By 2008, homeland trips were the latest adventures for adoptive families. Various groups, including adoption agencies and commercial travel ventures, and the Chinese government itself began offering excursions back to China. The youngsters and their parents could tour the Great Wall and the warriors at Xian and meet a baby panda at the panda preserve in Chengdu. In some cases, they could visit foster families or go back to the social welfare institution where they’d lived and reconnect with caregivers and directors and the children still there. Some institutions were even building special facilities for adoptive families who came back to visit. With every trip back to the province that a child once called home, or a trip to the institution, came the possibility that further information might be uncovered, or even that a birth family might materialize. What then?

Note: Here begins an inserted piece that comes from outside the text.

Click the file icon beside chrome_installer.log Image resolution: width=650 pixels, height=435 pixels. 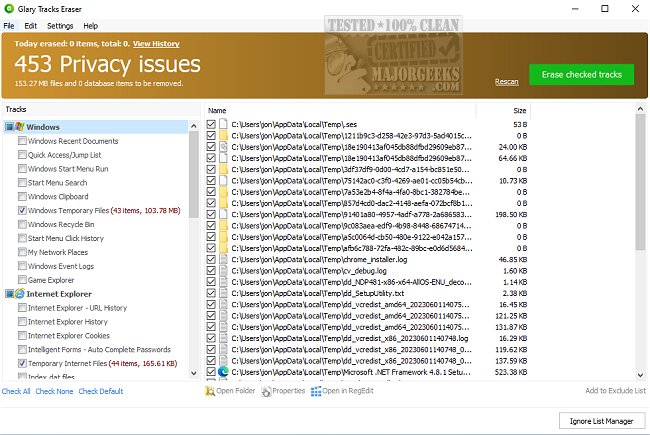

Every Chinese daughter adopted into an American family has a story all her own, but in some ways all the stories are similar. One of the deepest ties possible between human beings, the bond between parent and child, torn apart on one continent, is rewoven on another. By telling my own family’s story and by talking to others—adoptive parents, adopted children, China scholars, anthropologists, demographers, sociologists, psychologists, ordinary people from China—I hoped to piece together a portrait of East-West adoption. In the end, though, all I really know for certain is our small part in a series of events that are both sorrowful and miraculous, a profound mixing of Chinese and American
lives in the twentieth and twenty-first centuries.

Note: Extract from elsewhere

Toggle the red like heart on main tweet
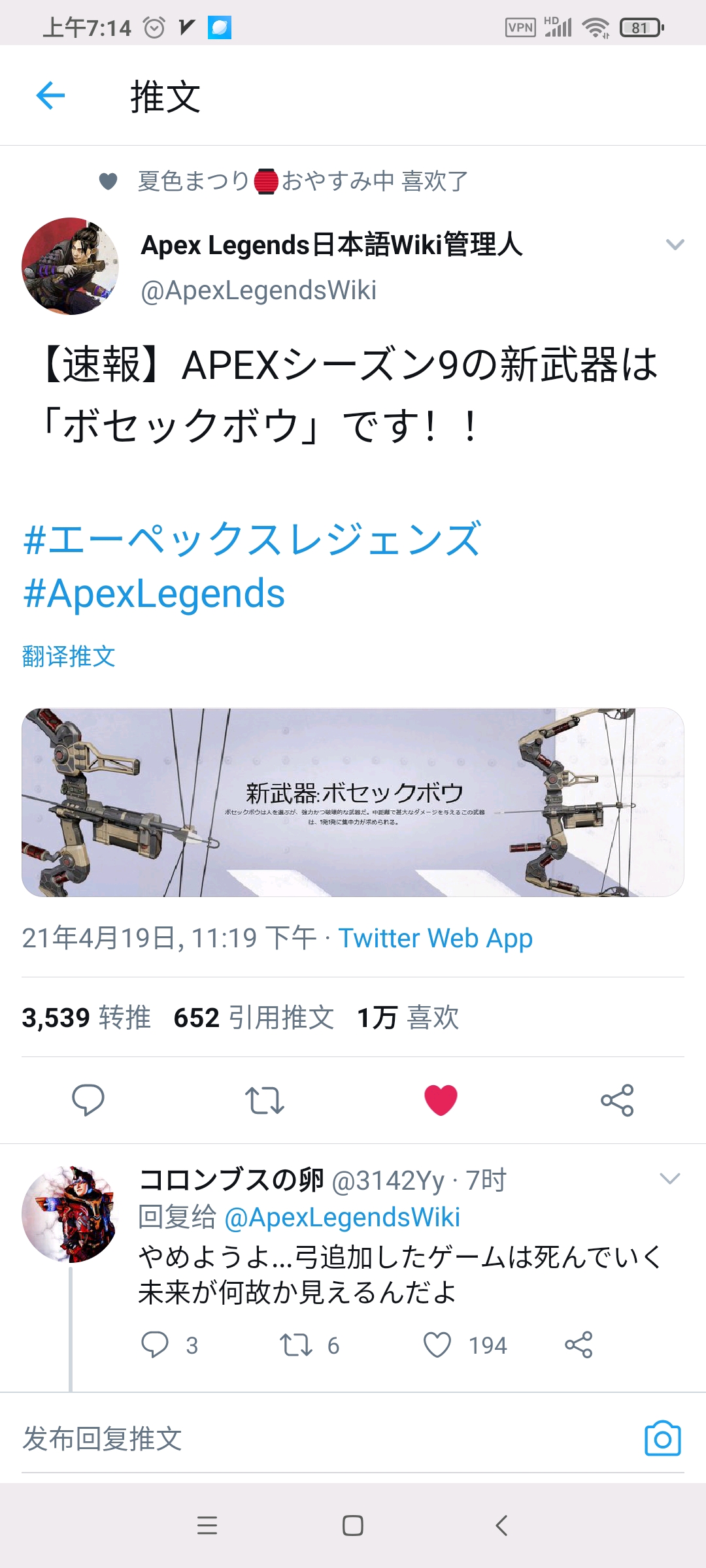 point(441,1100)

These words by author Betty Jean Lifton have stayed with me while I worked on this book: “As a writer I have immersed myself in other subjects, but have always returned to the adoption theme. Whether in fantasy or reality, it haunts us all, adopted and non-adopted alike. It is a metaphor for the human condition, sending us forth on that mythic quest that will prove that we are bonded to each other and to all the creatures of this world—and in the process, reveal to us who we are.”2
As my daughters and their “sisters”—all the other adopted daughters of China—grow up, the journey continues. The next story is theirs to tell.
1
Journey to the East
Moon thin as water
And watery candlelight
Shine upon China
A sleeping silkworm
Exhaling a long long thread of silk
On a nine-hundred and sixty-thousand
square miles
Mulberry leaf.
—Li Xiaoyu, “The Silk Dream”1
In the Pearl River Delta of southern China, the land is crisscrossed by water. Rivers, like long fingers, reach deep into the landscape from the South China Sea, and along their banks fertile soil would seem to promise paradise. The climate is subtropical and mild, rainfall is plentiful, and the fields are patchworked in muted tones of green. Farmers tend their rice in rolling terraces. Water buffalo stand placidly in the fields. Where there aren’t rice paddies, plots of elephant-leafed taro and pole beans spring from the ground. Sugarcane grows in profusion, and there are mulberry trees, harboring billions of silkworms.